Si bien los empresarios defienden el aumento del 40% como un paso significativo, el asunto está lejos de resolverse. Las empresas argumentan que los trabajadores pueden ganar incluso más que las 1.000 rupias exigidas con el aumento del pago por kilo adicional (40 rupias por kilo frente a las 25 rupias por kilo que se pagaban antes), destinado a mejorar la productividad. Y aunque las protestas se hayan detenido en las plantaciones y solo queden pequeños grupos de simpatizantes en Colombo que continúan llevando a cabo manifestaciones esporádicas exigiendo el salario mínimo de 1.000 rupias, la lucha por ese salario básico que comenzó en 2016 continuará, porque defienden que un salario digno no puede estar por debajo de cinco euros diarios.
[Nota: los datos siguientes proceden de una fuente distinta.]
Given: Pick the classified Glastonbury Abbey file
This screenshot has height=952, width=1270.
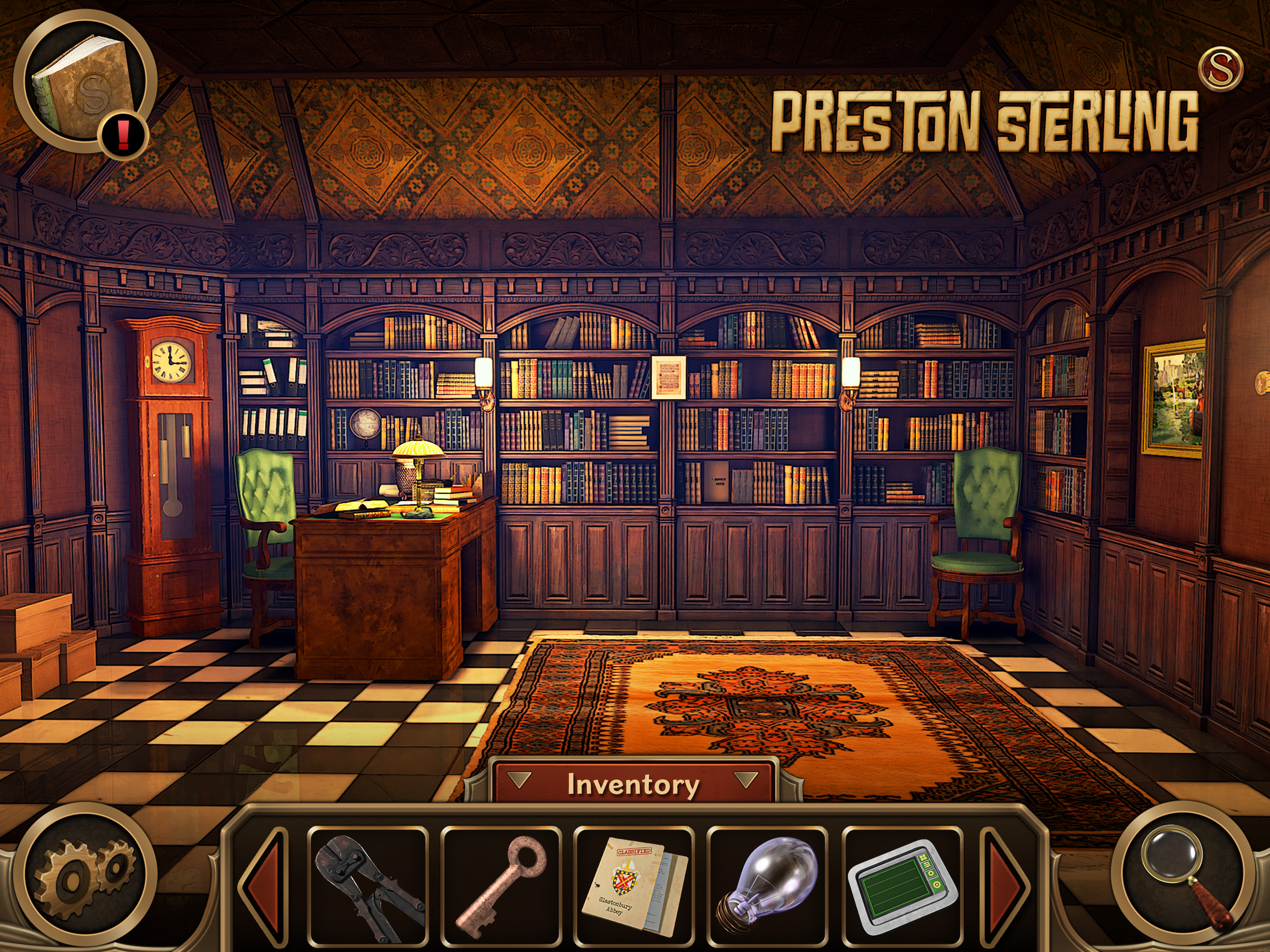Looking at the screenshot, I should 634,886.
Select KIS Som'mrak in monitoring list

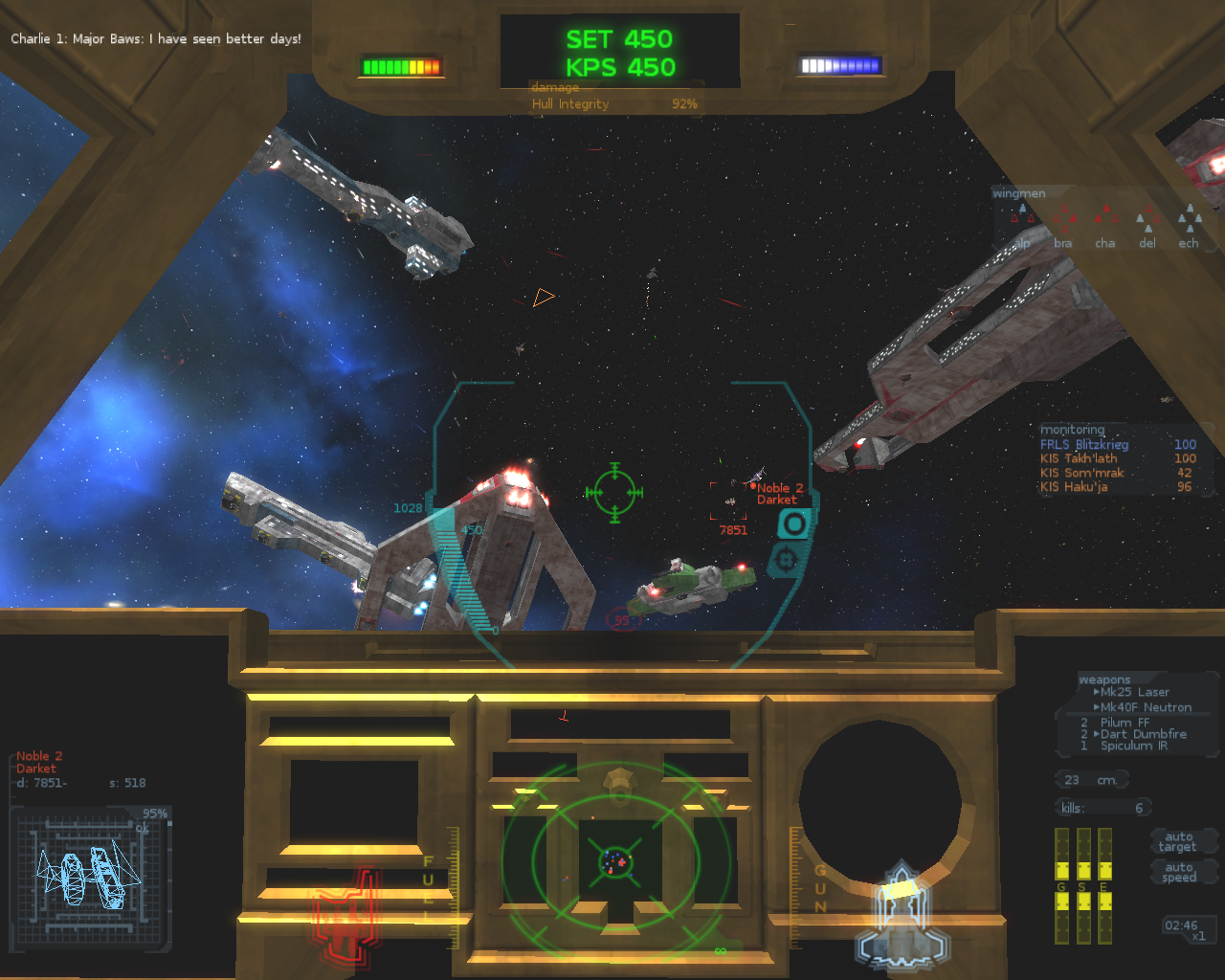tap(1082, 473)
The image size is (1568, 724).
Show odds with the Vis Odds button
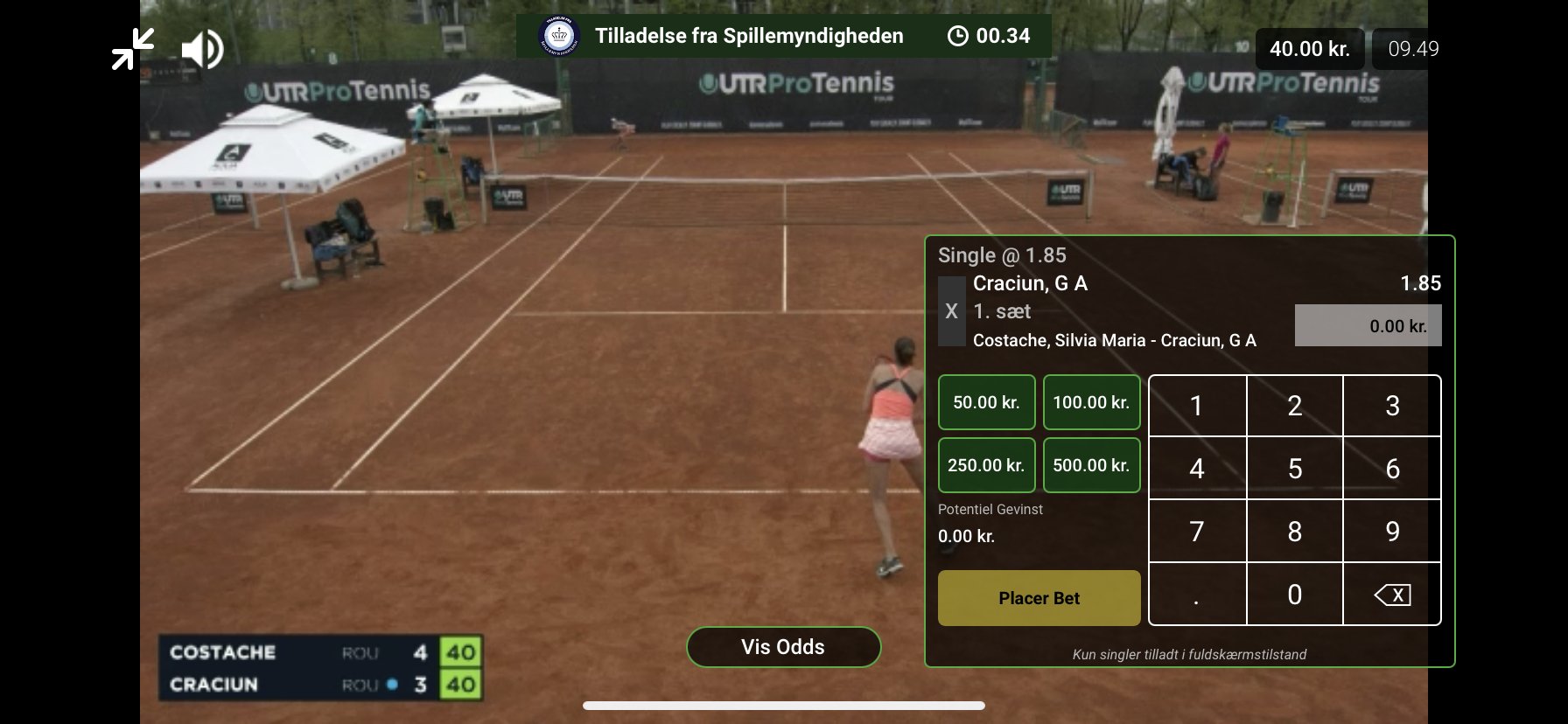[x=783, y=647]
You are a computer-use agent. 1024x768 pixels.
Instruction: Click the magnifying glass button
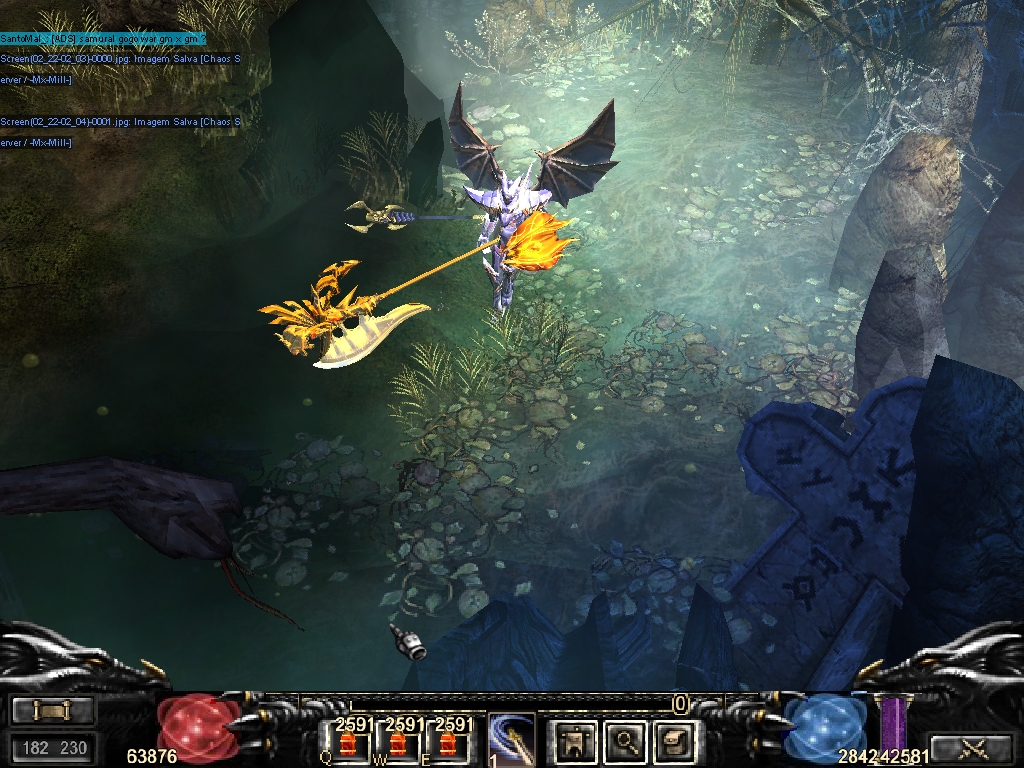coord(626,741)
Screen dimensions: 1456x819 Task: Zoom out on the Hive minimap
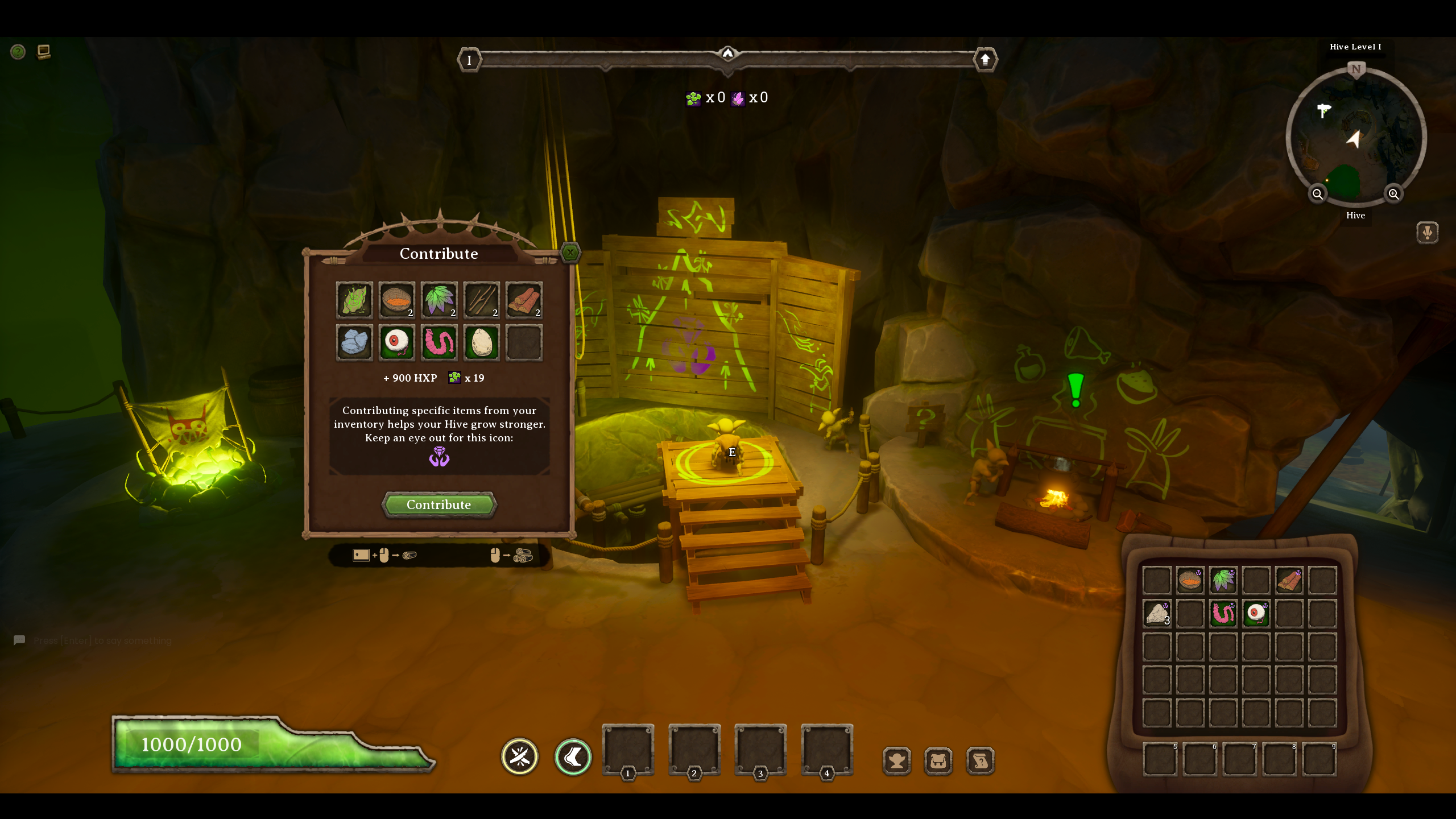click(x=1318, y=194)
Lo primero que hace Palani al llegar a casa después de trabajar, incluso antes de cambiarse de ropa, es ir corriendo a buscar a su nieta de nueve meses. Su cara se ilumina cuando la tiene en sus brazos, como si eso fuese lo único que necesitase para recuperarse de un duro día de trabajo. “Es el pequeño juguete de la casa, lo más valioso que tengo”, comenta feliz. La deja un segundo para cambiarse de ropa, asearse y comer un poco de arroz con curry, y rápidamente vuelve de nuevo a jugar con ella. “No me gusta lo que hago, es un trabajo muy duro”, dice con una media sonrisa, “pero estoy muy contenta porque después de siete generaciones yo seré la última de mi familia que tendrá que trabajar en la plantación de té”.